Kamis, 31 Januari 2013

# curhat

Belajar dari Para Ibu di Jepang



Dalam ajaran Islam sebenarnya sudah dijelaskan bahwa Ibu adalah sekolah pertama bagi anak-anaknya. Al ummu kal madrasatul ula. Tapi kenyataannya banyak para ibu di Indonesia (yang mayoritas muslimah) nggak ngeh dengan hal itu. Nggak jauh-jauh contohnya, ya saya sendiri.  Sejak umur 20 tahun saya sudah bekerja, kemudian di usia 25 tahun menikah, dan setahun kemudian menjadi seorang ibu. Saking sibuknya, saya sampai nggak sempat mendidik anak-anak dengan tangan saya sendiri. Sebagian besar saya serahkan pada tangan orang lain.

Sejak usia sebulan, anak-anak saya tinggal bekerja. Waktu untuk mereka hanya sore sampai malam. Itu pun dengan sisa tenaga yang sudah terkuras habis sejak pagi. Saat masuk usia sekolah, sengaja saya pilih sekolah Islam, agar para guru bisa mengajari anak saya doa dan adab kegiatan sehari-hari seperti makan ,minum ,dan berpakaian. Agar mereka tahu apa bacaan sholat. Agar mereka bisa mengenal angka dan huruf. Astaghfirullah...apa yang saya lakukan bertolak belakang dengan para ibu di Jepang yang kebanyakan malah non muslim.

Menjelang persalinan, perempuan Jepang memilih meninggalkan pekerjaan dan memutuskan menjadi ibu rumah tangga. Sebagian memutuskan bekerja kembali paruh waktu setelah berusia 40 tahun. Bagi mereka, tiga tahun pertama adalah masa paling penting untuk meletakkan dasar pendidikan pada anak. Dan, lihatlah hasilnya. Anak-anak menjadi pribadi yang santun, disiplin, dan cerdas. Mereka sangat sayang dan kagum kepada ibunya. Bahkan menganggap ibu mereka jelmaan Dewi Amaterasu yang sangat dipuja oleh bangsa Jepang.

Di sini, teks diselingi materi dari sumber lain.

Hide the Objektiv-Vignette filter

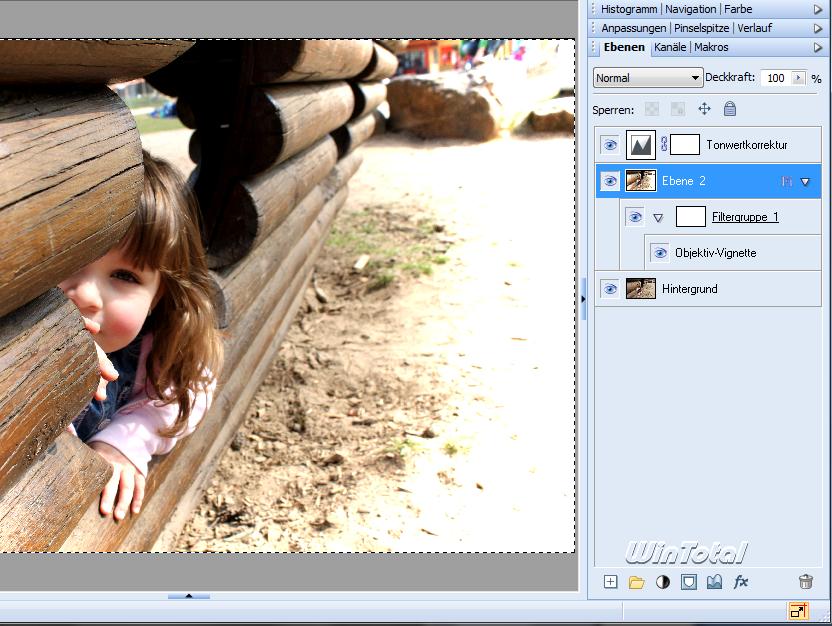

Sudah tiga tahun terakhir ini saya berhenti bekerja. Niat saya sih ingin agar punya lebih banyak waktu untuk mengurus ketiga anak saya. Tapi kenyataannya...susah. Saya tetap saja sering meninggalkan mereka untuk urusan pribadi maupun organisasi. Saya tetap saja sering nggak masakin mereka karena asyik dengan kesibukan saya sendiri. Saya tetap saja nggak sabar ngajarin mereka tentang hal-hal yang mereka ingin tahu.

Saya sadar, saya memang bukan ibu yang baik. Kado-kado yang diberikan suami, anak-anak, dan keponakan di hari Ibu kemarin, semakin membuat hati saya teriris-iris. Hiks...maafkan, Ummi, ya. Tapi percaya, deh, Ummi akan selalu berusaha untuk menjadi istri yang menentramkan hati suami, menghangatkan keluarga, dan menjadi apa pun yang anak-anak mau.

Ini dia penampakan cokelat dari Abi, buku dari Nabila, dan kerudung dari Rani, keponakanku:








Buat dua jagoan, mana kado buat Ummi, hehehe...nggak ding. Ummi cuma pengin kalian berdua jadi anak yang sholeh, nurut kata Abi dan Ummi, dan jangan maiiiin terus.

(Tulisan ini seharusnya diposting pas tgl.22 Desember 2012. Gapapa, biar telat asal dibaca dengan cermat sambil makan ketupat di kursi lipat sambil kipat-kipat* maksa)

1 komentar:

  1. waaah... ummi so sweet... Alhamdulillah. envy baca ceritanya ummi :3 hhihi... *padahal saya belum jadi ibu2*
    itulah kesuksesan utama buat perempuan ya um. Semoga suatu saat nanti saya bisa mendidik anak2 saya seperti itu.